28 Eylül 2023

Bir zamânlar Dünyâ siyâsetine biz istikaamet veriyorduk. Krallar, sezarlar, kayserler sultânımızın fermânıyla tahtın altına iniyor veyâ üstüne çıkıyorlardı. Meselâ, 1533 yılı, şimdiki ABD’den daha yukarıdaki otorite makâmlarını Osmanlı Devleti’ne kazandırıyordu. 1533’de, Türk Devleti ile Avusturya arasında imzâlanan andlaşmanın en mühim maddesi, Nemçe Sezarı (Avusturya İmparatoru)’nın Osmanlı Sadrazâmı’na denk sayılmasını âmir olanıdır. 

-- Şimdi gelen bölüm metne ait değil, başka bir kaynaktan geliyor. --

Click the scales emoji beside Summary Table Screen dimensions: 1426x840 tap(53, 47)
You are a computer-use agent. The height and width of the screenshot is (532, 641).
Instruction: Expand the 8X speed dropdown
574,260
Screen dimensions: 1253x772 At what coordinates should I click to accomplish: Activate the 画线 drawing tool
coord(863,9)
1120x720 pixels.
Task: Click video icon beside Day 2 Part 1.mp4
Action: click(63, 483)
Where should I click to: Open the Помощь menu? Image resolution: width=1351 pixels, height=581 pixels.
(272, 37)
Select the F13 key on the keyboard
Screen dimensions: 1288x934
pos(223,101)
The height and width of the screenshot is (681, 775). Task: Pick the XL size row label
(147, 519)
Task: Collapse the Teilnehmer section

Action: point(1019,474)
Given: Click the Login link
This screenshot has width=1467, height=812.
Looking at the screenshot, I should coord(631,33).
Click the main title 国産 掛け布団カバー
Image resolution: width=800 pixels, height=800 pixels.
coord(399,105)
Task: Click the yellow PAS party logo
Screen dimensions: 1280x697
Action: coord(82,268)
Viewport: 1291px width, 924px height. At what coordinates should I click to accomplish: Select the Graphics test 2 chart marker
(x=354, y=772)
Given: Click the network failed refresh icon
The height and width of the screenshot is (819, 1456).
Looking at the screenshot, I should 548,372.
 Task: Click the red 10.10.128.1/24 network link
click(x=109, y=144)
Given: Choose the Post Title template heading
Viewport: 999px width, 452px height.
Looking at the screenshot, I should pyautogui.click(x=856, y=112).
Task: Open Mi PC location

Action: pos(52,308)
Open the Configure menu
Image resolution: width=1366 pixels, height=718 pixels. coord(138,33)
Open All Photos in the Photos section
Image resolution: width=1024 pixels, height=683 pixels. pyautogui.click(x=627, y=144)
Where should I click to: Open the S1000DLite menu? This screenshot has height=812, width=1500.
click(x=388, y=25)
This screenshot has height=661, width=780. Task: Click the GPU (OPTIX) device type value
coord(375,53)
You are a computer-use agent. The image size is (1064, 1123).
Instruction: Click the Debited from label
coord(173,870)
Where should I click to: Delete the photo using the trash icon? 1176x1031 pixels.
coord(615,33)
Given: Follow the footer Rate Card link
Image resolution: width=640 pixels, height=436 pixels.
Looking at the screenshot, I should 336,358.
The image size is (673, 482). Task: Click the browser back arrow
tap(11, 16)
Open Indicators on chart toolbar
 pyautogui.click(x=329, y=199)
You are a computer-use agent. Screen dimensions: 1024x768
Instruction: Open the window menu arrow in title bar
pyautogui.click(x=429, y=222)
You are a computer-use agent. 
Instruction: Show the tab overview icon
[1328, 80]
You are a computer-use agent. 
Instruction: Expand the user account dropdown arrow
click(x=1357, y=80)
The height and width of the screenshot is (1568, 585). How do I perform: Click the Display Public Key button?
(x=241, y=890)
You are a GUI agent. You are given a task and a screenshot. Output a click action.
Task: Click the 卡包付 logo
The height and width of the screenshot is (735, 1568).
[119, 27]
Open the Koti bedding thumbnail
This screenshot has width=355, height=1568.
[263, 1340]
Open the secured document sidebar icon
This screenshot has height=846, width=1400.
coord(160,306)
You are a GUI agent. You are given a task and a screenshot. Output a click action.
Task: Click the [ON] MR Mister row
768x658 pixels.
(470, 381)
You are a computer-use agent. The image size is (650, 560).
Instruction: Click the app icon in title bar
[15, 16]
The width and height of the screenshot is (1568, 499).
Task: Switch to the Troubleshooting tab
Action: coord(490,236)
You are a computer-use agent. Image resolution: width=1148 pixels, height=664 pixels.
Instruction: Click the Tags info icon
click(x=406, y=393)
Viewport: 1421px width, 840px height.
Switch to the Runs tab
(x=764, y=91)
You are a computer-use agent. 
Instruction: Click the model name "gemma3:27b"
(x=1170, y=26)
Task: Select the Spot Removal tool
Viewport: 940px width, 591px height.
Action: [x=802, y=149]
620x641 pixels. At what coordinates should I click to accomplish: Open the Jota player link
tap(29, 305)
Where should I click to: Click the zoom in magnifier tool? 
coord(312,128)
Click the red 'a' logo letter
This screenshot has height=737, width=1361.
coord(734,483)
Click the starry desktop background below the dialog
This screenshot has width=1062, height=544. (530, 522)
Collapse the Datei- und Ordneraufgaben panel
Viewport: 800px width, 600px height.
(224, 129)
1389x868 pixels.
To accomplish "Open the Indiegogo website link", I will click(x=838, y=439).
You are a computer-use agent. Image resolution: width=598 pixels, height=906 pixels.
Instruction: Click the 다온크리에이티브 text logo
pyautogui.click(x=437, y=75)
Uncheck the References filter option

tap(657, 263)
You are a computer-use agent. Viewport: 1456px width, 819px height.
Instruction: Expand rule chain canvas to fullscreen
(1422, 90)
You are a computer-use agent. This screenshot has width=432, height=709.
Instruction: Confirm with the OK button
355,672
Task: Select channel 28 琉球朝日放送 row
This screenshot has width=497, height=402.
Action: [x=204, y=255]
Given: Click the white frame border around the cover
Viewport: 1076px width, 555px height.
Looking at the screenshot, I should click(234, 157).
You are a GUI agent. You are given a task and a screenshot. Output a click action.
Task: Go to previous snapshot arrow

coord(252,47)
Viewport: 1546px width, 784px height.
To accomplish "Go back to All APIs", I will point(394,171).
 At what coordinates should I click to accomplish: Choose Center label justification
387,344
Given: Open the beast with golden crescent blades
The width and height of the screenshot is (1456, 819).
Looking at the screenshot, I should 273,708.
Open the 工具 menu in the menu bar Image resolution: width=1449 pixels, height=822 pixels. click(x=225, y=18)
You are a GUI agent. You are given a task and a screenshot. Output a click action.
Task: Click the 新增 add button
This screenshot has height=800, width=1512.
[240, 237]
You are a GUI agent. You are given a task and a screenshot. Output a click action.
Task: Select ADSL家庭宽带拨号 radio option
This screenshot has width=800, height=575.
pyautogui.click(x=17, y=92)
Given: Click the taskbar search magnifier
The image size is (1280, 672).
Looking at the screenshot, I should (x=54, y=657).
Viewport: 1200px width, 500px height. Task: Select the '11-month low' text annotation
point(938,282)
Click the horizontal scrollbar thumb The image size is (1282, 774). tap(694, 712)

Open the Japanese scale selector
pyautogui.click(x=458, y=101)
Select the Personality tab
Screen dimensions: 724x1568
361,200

XVI. yüzyılda Avrupa’nın büyük ve güçlü devletleri arasında yer alan Avusturya, su katılmamış bir Alman devletidir. Bu, günümüz Avusturyası için de geçerlidir. Avusturya’yı Almanya’dan ayıran – koyu Katoliklik dışında – hiçbir kültür, dil, gelenek farklılığı bulunmamaktadır.

Türkiye’ye, Dünyâ protokolünde şeflik, liderlik ikrâm eden 1533 Andlaşması, bir yıl önceki dillere destân Alaman Sefer-i Hümâyûnu’nun temin ettiği bir netîcedir. İki devlet arasındaki bu eşit olmayan denklik, 1606’da Zitvatoruk Andlaşması’na kadar yürürlükte kalacaktır. 

Belgrad’ın fethi, Rodos’u Şövalyelerden temizleme, Mohaç Güzellemesi, Viyana Kuşatması gibi, art arda eklenen Türk zafer halkaları, Avrupa’yı umutsuz bir Dünyâ ile baş başa bırakmıştı.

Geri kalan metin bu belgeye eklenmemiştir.